— Begin Material shown —
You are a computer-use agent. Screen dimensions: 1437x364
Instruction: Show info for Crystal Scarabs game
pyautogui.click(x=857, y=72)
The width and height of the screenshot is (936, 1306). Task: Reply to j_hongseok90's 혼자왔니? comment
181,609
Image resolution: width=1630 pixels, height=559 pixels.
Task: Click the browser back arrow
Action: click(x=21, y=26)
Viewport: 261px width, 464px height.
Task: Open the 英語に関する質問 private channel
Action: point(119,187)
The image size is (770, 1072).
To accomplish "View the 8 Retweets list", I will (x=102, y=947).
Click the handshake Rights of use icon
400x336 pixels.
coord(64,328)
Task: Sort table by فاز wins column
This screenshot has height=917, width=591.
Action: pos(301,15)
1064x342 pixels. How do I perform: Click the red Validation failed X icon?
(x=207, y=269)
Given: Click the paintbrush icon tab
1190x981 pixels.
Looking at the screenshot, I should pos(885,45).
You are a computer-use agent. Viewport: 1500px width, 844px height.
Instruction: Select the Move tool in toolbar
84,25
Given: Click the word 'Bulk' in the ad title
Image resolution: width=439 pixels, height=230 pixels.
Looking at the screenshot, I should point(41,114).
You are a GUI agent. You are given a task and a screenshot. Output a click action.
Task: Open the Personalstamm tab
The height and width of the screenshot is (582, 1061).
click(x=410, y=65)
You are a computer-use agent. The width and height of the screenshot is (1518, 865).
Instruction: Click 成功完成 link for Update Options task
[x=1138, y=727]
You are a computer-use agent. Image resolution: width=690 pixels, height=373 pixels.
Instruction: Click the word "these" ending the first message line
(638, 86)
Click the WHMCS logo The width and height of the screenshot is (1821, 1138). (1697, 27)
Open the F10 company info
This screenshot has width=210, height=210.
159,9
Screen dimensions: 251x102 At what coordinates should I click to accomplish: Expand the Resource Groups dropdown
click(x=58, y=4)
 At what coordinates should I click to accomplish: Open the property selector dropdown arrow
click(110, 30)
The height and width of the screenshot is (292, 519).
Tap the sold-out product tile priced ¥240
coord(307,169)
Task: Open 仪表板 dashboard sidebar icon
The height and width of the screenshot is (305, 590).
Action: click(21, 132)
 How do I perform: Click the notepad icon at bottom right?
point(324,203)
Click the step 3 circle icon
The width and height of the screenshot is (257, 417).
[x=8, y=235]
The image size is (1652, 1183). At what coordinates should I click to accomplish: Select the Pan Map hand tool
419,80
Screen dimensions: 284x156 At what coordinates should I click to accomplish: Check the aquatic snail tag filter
— End Material shown —
Copy out all of the rows above, word for word and character for character.

You are a computer-use agent. Screen dimensions: 1437x364
Instruction: Show info for Crystal Scarabs game
pyautogui.click(x=857, y=72)
The width and height of the screenshot is (936, 1306). Task: Reply to j_hongseok90's 혼자왔니? comment
181,609
Image resolution: width=1630 pixels, height=559 pixels.
Task: Click the browser back arrow
Action: click(x=21, y=26)
Viewport: 261px width, 464px height.
Task: Open the 英語に関する質問 private channel
Action: point(119,187)
The image size is (770, 1072).
To accomplish "View the 8 Retweets list", I will (x=102, y=947).
Click the handshake Rights of use icon
400x336 pixels.
coord(64,328)
Task: Sort table by فاز wins column
This screenshot has height=917, width=591.
Action: pos(301,15)
1064x342 pixels. How do I perform: Click the red Validation failed X icon?
(x=207, y=269)
Given: Click the paintbrush icon tab
1190x981 pixels.
Looking at the screenshot, I should pos(885,45).
You are a computer-use agent. Viewport: 1500px width, 844px height.
Instruction: Select the Move tool in toolbar
84,25
Given: Click the word 'Bulk' in the ad title
Image resolution: width=439 pixels, height=230 pixels.
Looking at the screenshot, I should point(41,114).
You are a GUI agent. You are given a task and a screenshot. Output a click action.
Task: Open the Personalstamm tab
The height and width of the screenshot is (582, 1061).
click(x=410, y=65)
You are a computer-use agent. The width and height of the screenshot is (1518, 865).
Instruction: Click 成功完成 link for Update Options task
[x=1138, y=727]
You are a computer-use agent. Image resolution: width=690 pixels, height=373 pixels.
Instruction: Click the word "these" ending the first message line
(638, 86)
Click the WHMCS logo The width and height of the screenshot is (1821, 1138). (1697, 27)
Open the F10 company info
This screenshot has width=210, height=210.
159,9
Screen dimensions: 251x102 At what coordinates should I click to accomplish: Expand the Resource Groups dropdown
click(x=58, y=4)
 At what coordinates should I click to accomplish: Open the property selector dropdown arrow
click(110, 30)
The height and width of the screenshot is (292, 519).
Tap the sold-out product tile priced ¥240
coord(307,169)
Task: Open 仪表板 dashboard sidebar icon
The height and width of the screenshot is (305, 590).
Action: click(21, 132)
 How do I perform: Click the notepad icon at bottom right?
point(324,203)
Click the step 3 circle icon
The width and height of the screenshot is (257, 417).
[x=8, y=235]
The image size is (1652, 1183). At what coordinates should I click to accomplish: Select the Pan Map hand tool
419,80
Screen dimensions: 284x156 At what coordinates should I click to accomplish: Check the aquatic snail tag filter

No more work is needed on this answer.